Cells counted only once when extracting into overlapping geometries
turbanisch opened this issue · 3 comments
I'm preparing to teach a short course about geospatial data in R for economists. We will be using sf
for the introduction to vector data and most students are familiar with the Tidyverse. For that reason, I am inclined to use stars
rather than terra
or raster
.
When it comes to vector-raster interactions, collapsing and extracting raster data based on vector geometries is probably the function we use most. However, I found out that cells are extracted only once when geometries overlap using aggregate()
or st_extract()
(which reverts to aggregate()
in the case of polygons, as I understand).
Even though the article linked above was posted in March 2021, the behavior doesn't seem to have changed. Is there another proposed workflow for this application? I know that st_join()
and exactextractr
can be used instead but am still curious to hear about the use case for st_extract()
/aggregate()
. Overlapping geometries are not an uncommon scenario for us, for example when we create buffers around nearby points.

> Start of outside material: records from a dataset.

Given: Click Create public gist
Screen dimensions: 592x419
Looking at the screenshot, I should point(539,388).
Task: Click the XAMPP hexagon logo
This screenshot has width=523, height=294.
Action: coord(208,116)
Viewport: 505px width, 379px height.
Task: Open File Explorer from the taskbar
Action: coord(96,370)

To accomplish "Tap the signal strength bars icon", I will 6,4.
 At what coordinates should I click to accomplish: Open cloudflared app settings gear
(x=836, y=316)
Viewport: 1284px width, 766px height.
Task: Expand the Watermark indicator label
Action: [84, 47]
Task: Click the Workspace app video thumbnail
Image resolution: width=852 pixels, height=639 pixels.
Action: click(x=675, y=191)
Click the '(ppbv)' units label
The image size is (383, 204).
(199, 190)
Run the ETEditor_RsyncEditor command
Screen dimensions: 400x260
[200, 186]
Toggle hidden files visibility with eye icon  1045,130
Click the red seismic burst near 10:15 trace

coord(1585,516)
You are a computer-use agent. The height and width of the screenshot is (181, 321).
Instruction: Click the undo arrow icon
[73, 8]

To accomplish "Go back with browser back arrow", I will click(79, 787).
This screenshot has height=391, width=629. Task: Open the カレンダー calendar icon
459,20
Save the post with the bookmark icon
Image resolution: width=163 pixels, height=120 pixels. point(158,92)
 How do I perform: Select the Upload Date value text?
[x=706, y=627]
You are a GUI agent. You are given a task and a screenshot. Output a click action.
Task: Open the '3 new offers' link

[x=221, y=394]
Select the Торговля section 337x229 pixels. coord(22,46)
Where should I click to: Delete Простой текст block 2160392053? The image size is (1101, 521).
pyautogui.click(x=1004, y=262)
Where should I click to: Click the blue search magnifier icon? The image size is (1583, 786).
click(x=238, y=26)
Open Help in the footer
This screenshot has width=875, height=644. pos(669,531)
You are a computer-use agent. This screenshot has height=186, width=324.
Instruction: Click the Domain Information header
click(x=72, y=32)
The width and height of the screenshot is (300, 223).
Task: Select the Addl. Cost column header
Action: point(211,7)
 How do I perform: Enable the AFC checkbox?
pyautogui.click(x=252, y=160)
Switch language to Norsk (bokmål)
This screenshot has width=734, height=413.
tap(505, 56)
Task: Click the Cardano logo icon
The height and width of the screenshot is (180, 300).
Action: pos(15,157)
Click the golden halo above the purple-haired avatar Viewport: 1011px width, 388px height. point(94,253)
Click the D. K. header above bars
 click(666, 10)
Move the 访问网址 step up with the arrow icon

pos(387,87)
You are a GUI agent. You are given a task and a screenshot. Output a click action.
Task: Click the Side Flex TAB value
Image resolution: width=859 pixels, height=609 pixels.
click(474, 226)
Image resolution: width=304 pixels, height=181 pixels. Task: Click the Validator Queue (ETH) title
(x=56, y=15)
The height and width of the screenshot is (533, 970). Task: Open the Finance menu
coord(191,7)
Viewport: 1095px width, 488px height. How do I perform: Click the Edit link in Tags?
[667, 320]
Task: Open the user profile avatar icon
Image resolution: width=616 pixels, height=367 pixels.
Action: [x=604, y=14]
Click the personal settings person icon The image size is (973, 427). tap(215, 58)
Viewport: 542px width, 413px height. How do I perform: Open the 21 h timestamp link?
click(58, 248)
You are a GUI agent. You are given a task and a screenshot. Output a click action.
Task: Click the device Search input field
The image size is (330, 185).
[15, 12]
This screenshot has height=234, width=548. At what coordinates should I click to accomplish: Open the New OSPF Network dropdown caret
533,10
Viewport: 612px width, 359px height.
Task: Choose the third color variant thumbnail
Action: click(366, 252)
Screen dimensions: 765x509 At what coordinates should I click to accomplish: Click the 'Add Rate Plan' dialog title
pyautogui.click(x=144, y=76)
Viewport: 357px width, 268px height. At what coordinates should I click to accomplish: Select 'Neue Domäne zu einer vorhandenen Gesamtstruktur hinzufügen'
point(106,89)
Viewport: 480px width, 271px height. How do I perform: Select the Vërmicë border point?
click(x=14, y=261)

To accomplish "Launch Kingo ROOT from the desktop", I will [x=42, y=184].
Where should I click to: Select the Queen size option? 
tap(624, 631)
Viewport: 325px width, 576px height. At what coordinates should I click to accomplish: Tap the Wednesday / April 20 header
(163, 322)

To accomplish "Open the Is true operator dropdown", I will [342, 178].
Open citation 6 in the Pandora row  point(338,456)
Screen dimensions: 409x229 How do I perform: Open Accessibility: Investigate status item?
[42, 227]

Yes, I can see this case; the thinking behind aggregate
is the implementation of stats::aggregate
, and the equivalence in SQL. For st_extract
it is a different story, basically lack of time / priority.
After looking at the code, I think st_extract
does the right thing for overlapping polygons: it calls aggregate
for each polygon. This may be highly inefficient, but should do the job.
Ah, I see, thank you so much! I didn't realize that st_extract()
calls aggregate()
on each individual polygon but that seems to be indeed the case. Perhaps a short remark in the function description that it can be used not only on point geometries could be helpful for other users? Anyways, I am looking forward to using the stars package in our course. For the didactical exercises in our course, performance will hopefully not be too much of an issue.